------ Given data

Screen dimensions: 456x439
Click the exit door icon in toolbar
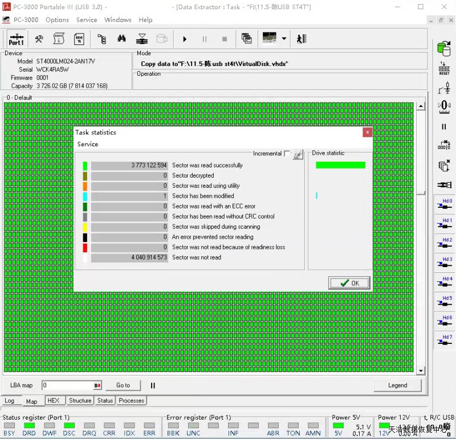point(302,39)
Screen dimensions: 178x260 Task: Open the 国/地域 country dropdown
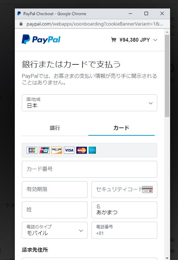point(89,103)
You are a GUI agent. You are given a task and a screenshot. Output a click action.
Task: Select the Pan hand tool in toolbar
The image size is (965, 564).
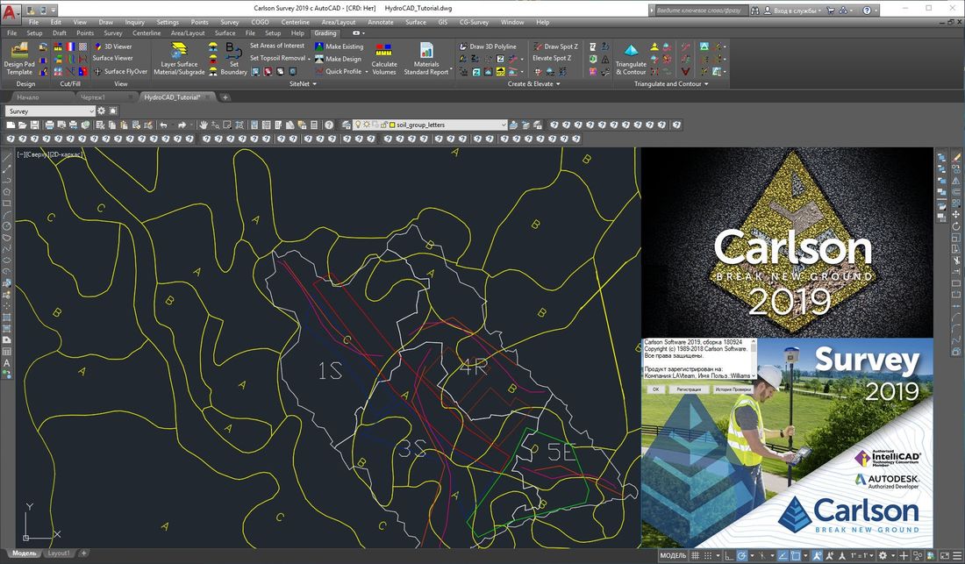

------------

Exercise aim
Without the pictures, repeat the line with "Task: Select the Pan hand tool in toolbar" and every line after it to the end of the listing, and nothing else.

Exercise output
Task: Select the Pan hand tool in toolbar
The image size is (965, 564).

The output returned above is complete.